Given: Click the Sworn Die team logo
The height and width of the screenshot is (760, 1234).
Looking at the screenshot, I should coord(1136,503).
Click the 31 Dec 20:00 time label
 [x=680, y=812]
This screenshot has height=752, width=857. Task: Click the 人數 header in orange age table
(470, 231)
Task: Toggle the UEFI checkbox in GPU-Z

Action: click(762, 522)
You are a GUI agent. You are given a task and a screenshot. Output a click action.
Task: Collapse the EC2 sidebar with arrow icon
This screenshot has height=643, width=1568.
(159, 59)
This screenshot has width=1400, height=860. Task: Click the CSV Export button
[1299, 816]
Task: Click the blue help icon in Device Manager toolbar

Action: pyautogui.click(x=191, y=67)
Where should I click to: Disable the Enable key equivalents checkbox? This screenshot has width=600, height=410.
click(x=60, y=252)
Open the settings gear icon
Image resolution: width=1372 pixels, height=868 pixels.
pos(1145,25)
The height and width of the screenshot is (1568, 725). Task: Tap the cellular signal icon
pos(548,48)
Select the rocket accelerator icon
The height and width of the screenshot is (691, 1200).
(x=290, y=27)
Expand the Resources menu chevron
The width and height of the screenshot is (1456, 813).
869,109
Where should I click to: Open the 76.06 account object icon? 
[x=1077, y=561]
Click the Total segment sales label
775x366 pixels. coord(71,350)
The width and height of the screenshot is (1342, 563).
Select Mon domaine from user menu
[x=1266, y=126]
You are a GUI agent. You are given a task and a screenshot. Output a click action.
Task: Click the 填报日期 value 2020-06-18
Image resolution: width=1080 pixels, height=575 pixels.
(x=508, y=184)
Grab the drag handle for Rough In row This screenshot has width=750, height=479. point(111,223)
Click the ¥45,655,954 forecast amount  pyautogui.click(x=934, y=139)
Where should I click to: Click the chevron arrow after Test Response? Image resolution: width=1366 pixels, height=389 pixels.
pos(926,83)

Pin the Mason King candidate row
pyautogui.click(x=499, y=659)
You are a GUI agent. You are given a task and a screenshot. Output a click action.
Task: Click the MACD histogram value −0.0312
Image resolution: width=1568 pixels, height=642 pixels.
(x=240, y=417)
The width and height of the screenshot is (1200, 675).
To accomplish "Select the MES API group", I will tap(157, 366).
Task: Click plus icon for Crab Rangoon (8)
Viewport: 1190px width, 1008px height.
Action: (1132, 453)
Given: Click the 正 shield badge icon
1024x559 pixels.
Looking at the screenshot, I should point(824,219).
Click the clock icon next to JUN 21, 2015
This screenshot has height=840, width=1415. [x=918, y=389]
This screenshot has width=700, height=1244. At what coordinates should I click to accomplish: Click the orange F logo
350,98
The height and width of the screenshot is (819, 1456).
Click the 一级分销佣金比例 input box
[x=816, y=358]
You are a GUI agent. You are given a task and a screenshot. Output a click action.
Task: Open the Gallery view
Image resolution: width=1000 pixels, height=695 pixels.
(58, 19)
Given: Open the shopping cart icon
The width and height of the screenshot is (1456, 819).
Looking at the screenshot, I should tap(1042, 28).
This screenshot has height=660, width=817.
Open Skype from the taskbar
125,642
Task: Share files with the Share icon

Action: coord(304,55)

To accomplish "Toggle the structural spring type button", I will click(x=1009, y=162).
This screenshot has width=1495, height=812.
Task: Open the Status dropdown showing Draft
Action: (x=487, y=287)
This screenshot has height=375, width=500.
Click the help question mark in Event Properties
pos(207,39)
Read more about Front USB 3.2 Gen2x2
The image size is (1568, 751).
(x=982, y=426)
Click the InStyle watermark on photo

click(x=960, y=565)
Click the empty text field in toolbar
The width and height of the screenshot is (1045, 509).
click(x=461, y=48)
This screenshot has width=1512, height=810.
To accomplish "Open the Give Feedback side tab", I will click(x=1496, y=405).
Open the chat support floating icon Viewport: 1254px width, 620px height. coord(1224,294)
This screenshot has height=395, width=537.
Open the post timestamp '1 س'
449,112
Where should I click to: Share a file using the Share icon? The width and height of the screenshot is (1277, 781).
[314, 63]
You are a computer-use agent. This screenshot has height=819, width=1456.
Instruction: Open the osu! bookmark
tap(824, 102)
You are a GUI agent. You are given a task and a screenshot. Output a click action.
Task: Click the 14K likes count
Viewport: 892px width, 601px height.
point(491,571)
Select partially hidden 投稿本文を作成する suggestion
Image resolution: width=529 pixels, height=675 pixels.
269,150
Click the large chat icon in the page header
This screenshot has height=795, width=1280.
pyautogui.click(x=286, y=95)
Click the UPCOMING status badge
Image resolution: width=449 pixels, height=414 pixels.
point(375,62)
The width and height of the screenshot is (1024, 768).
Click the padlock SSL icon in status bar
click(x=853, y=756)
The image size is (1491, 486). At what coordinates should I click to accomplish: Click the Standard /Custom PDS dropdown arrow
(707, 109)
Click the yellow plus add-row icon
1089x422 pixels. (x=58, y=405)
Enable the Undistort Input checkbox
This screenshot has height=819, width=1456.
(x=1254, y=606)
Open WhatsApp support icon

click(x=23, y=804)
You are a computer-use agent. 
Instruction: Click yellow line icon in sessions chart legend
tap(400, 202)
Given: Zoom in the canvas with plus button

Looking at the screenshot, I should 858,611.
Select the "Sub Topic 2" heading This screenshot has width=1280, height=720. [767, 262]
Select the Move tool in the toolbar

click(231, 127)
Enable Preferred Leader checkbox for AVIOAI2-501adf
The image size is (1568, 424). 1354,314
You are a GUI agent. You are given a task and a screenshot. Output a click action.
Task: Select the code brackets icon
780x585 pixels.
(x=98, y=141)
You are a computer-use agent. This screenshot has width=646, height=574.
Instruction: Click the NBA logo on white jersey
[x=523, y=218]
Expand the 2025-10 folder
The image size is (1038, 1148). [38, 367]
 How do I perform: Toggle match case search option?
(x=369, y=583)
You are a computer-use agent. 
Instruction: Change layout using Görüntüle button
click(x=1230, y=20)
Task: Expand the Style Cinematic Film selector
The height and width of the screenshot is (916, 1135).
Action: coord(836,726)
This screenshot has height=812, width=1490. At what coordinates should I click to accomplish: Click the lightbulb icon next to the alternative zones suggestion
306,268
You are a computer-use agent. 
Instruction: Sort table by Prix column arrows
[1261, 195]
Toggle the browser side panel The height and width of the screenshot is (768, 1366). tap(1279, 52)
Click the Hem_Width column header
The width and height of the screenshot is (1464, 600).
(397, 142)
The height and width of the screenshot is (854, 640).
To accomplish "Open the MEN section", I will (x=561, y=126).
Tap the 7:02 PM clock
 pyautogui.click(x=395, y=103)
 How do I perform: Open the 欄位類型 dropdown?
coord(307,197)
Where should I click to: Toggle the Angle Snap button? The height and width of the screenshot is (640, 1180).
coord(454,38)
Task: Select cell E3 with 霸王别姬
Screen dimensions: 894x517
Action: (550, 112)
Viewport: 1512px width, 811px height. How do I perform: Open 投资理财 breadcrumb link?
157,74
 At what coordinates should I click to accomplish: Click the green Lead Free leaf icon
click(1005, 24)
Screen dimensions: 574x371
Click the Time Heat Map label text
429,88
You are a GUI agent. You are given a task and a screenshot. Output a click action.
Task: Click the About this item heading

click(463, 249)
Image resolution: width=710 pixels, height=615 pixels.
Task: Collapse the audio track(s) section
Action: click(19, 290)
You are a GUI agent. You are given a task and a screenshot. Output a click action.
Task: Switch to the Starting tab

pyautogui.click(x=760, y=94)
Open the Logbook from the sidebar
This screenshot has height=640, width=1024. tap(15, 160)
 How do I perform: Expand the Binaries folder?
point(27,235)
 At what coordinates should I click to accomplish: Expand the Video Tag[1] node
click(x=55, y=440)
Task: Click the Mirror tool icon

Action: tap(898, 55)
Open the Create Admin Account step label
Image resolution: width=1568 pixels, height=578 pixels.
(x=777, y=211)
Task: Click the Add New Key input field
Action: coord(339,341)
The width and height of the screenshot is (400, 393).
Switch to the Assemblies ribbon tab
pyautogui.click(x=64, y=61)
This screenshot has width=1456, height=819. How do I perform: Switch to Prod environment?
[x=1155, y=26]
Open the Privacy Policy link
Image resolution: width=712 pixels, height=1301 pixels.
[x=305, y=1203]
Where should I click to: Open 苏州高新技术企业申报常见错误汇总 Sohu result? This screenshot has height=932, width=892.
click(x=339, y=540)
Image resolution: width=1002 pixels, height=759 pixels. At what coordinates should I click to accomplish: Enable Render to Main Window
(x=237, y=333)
# # #
Arrange the entries above, from the first line of the entries up to and including the line that contains "(x=240, y=417)", as a Markdown table with the columns Row and Line. Put each line's sequence number under Row and the line under Line, and leave out blank lines.

● **CORRECT OUTPUT**
| Row | Line |
|---|---|
| 1 | Given: Click the Sworn Die team logo |
| 2 | The height and width of the screenshot is (760, 1234). |
| 3 | Looking at the screenshot, I should coord(1136,503). |
| 4 | Click the 31 Dec 20:00 time label |
| 5 |  [x=680, y=812] |
| 6 | This screenshot has height=752, width=857. Task: Click the 人數 header in orange age table |
| 7 | (470, 231) |
| 8 | Task: Toggle the UEFI checkbox in GPU-Z |
| 9 | Action: click(762, 522) |
| 10 | You are a GUI agent. You are given a task and a screenshot. Output a click action. |
| 11 | Task: Collapse the EC2 sidebar with arrow icon |
| 12 | This screenshot has height=643, width=1568. |
| 13 | (159, 59) |
| 14 | This screenshot has width=1400, height=860. Task: Click the CSV Export button |
| 15 | [1299, 816] |
| 16 | Task: Click the blue help icon in Device Manager toolbar |
| 17 | Action: pyautogui.click(x=191, y=67) |
| 18 | Where should I click to: Disable the Enable key equivalents checkbox? This screenshot has width=600, height=410. |
| 19 | click(x=60, y=252) |
| 20 | Open the settings gear icon |
| 21 | Image resolution: width=1372 pixels, height=868 pixels. |
| 22 | pos(1145,25) |
| 23 | The height and width of the screenshot is (1568, 725). Task: Tap the cellular signal icon |
| 24 | pos(548,48) |
| 25 | Select the rocket accelerator icon |
| 26 | The height and width of the screenshot is (691, 1200). |
| 27 | (x=290, y=27) |
| 28 | Expand the Resources menu chevron |
| 29 | The width and height of the screenshot is (1456, 813). |
| 30 | 869,109 |
| 31 | Where should I click to: Open the 76.06 account object icon?  |
| 32 | [x=1077, y=561] |
| 33 | Click the Total segment sales label |
| 34 | 775x366 pixels. coord(71,350) |
| 35 | The width and height of the screenshot is (1342, 563). |
| 36 | Select Mon domaine from user menu |
| 37 | [x=1266, y=126] |
| 38 | You are a GUI agent. You are given a task and a screenshot. Output a click action. |
| 39 | Task: Click the 填报日期 value 2020-06-18 |
| 40 | Image resolution: width=1080 pixels, height=575 pixels. |
| 41 | (x=508, y=184) |
| 42 | Grab the drag handle for Rough In row This screenshot has width=750, height=479. point(111,223) |
| 43 | Click the ¥45,655,954 forecast amount  pyautogui.click(x=934, y=139) |
| 44 | Where should I click to: Click the chevron arrow after Test Response? Image resolution: width=1366 pixels, height=389 pixels. |
| 45 | pos(926,83) |
| 46 | Pin the Mason King candidate row |
| 47 | pyautogui.click(x=499, y=659) |
| 48 | You are a GUI agent. You are given a task and a screenshot. Output a click action. |
| 49 | Task: Click the MACD histogram value −0.0312 |
| 50 | Image resolution: width=1568 pixels, height=642 pixels. |
| 51 | (x=240, y=417) |